YOUR GOAL: Copy out everything from the line containing "The image size is (1689, 861)." down to the line containing "This screenshot has width=1834, height=668.", replacing "Identify the location of" with "Locate" and leaving all else as it is.

THE DATA:
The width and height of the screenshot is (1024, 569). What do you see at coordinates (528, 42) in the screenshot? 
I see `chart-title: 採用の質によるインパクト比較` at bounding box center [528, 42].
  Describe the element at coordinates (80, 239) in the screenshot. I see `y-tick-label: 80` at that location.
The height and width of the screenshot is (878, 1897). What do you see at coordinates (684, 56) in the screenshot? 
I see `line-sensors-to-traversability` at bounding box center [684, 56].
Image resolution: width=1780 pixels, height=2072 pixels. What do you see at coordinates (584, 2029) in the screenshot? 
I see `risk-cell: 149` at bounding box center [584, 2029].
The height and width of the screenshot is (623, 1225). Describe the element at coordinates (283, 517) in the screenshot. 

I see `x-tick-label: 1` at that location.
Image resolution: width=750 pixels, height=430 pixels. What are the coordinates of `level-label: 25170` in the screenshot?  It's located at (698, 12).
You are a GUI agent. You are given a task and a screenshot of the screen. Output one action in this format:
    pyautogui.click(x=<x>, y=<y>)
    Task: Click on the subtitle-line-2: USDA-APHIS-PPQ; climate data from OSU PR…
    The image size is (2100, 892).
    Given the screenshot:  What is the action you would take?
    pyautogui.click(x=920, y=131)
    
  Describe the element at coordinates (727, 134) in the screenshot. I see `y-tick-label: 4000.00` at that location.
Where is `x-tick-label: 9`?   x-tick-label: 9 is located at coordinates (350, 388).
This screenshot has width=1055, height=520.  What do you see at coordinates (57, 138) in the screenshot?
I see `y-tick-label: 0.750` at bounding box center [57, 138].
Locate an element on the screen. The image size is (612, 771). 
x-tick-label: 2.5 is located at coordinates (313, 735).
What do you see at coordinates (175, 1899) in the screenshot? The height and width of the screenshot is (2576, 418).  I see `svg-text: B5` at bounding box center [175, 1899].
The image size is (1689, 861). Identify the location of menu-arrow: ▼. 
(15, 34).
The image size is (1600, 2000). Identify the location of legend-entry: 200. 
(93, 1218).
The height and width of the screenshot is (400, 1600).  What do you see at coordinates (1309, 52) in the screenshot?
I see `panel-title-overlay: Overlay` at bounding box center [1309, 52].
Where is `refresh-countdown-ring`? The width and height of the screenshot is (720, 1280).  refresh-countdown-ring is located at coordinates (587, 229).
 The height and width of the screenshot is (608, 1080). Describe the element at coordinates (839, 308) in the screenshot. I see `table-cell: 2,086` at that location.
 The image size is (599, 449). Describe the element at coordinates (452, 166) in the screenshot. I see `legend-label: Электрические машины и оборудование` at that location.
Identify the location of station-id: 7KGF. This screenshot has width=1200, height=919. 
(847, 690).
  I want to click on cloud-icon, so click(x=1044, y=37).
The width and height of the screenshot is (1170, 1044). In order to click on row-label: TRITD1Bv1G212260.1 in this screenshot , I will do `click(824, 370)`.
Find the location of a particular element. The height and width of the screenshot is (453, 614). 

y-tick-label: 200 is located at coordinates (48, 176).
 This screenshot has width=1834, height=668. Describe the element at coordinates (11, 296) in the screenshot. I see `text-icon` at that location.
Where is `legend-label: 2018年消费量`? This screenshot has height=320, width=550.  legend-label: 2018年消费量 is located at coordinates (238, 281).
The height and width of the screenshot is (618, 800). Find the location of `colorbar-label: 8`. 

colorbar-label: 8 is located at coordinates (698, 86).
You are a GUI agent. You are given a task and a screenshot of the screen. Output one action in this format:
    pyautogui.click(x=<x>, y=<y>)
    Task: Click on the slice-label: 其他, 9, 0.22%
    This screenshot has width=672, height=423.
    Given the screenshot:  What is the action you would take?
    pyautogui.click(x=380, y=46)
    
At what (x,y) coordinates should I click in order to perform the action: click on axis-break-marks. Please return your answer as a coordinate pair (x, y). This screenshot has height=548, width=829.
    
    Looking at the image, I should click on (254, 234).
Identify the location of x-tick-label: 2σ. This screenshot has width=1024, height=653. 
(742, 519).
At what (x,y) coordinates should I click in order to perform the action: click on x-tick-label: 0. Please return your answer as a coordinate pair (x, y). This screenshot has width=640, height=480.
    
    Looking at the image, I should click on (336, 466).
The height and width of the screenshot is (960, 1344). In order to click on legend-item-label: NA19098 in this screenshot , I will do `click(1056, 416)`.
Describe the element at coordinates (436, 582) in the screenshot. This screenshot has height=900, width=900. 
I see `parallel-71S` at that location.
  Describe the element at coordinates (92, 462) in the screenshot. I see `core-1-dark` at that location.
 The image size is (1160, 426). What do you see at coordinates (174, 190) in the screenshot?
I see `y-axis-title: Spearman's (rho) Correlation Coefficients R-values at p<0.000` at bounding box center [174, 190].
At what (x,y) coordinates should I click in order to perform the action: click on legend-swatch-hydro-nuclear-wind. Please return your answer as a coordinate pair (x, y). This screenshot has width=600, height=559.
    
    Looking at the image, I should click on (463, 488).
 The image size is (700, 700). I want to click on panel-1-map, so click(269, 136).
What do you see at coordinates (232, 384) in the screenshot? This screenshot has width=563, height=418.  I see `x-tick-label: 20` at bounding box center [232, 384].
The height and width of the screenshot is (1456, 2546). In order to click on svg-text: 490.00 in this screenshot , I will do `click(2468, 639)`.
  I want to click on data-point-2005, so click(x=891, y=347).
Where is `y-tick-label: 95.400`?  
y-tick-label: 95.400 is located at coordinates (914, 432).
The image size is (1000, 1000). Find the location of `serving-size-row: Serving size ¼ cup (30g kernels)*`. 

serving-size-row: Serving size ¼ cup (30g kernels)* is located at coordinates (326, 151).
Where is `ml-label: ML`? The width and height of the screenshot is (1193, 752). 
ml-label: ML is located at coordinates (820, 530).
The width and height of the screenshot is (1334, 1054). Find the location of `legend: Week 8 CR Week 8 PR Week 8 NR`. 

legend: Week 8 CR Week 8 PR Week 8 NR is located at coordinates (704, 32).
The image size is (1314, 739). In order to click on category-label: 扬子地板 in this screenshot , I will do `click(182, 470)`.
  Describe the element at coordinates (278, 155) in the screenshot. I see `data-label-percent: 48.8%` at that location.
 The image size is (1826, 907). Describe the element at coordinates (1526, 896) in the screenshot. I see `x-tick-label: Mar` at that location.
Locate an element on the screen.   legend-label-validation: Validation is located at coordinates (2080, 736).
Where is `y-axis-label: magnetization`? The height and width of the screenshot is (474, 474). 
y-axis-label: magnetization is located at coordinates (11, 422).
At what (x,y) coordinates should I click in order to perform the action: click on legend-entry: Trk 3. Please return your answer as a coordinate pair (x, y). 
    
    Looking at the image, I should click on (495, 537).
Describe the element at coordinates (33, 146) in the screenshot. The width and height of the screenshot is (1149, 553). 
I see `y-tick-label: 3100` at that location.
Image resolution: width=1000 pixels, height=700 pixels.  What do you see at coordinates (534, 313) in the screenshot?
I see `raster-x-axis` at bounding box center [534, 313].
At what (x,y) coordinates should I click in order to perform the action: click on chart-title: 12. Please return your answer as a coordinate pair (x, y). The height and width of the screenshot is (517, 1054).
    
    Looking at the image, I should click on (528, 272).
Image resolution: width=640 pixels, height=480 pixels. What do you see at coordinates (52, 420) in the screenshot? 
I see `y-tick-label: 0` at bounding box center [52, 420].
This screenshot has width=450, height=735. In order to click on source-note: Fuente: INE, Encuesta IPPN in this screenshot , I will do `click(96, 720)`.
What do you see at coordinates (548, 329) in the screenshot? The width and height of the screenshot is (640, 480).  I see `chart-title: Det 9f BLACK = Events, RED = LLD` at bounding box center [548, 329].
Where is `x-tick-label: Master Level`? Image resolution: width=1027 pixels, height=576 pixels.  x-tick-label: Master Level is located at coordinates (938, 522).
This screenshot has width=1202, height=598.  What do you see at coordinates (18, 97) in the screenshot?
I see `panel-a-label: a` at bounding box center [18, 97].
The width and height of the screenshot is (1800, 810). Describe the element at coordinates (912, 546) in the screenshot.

EXERCISE ANSWER:
The image size is (1689, 861). Locate menu-arrow: ▼. 
(15, 34).
The image size is (1600, 2000). Locate legend-entry: 200. 
(93, 1218).
The height and width of the screenshot is (400, 1600).  What do you see at coordinates (1309, 52) in the screenshot?
I see `panel-title-overlay: Overlay` at bounding box center [1309, 52].
Where is `refresh-countdown-ring`? The width and height of the screenshot is (720, 1280).  refresh-countdown-ring is located at coordinates (587, 229).
 The height and width of the screenshot is (608, 1080). Describe the element at coordinates (839, 308) in the screenshot. I see `table-cell: 2,086` at that location.
 The image size is (599, 449). Describe the element at coordinates (452, 166) in the screenshot. I see `legend-label: Электрические машины и оборудование` at that location.
Locate station-id: 7KGF. This screenshot has width=1200, height=919. 
(847, 690).
  I want to click on cloud-icon, so click(x=1044, y=37).
The width and height of the screenshot is (1170, 1044). In order to click on row-label: TRITD1Bv1G212260.1 in this screenshot , I will do `click(824, 370)`.
Find the location of a particular element. The height and width of the screenshot is (453, 614). 

y-tick-label: 200 is located at coordinates (48, 176).
 This screenshot has width=1834, height=668. Describe the element at coordinates (11, 296) in the screenshot. I see `text-icon` at that location.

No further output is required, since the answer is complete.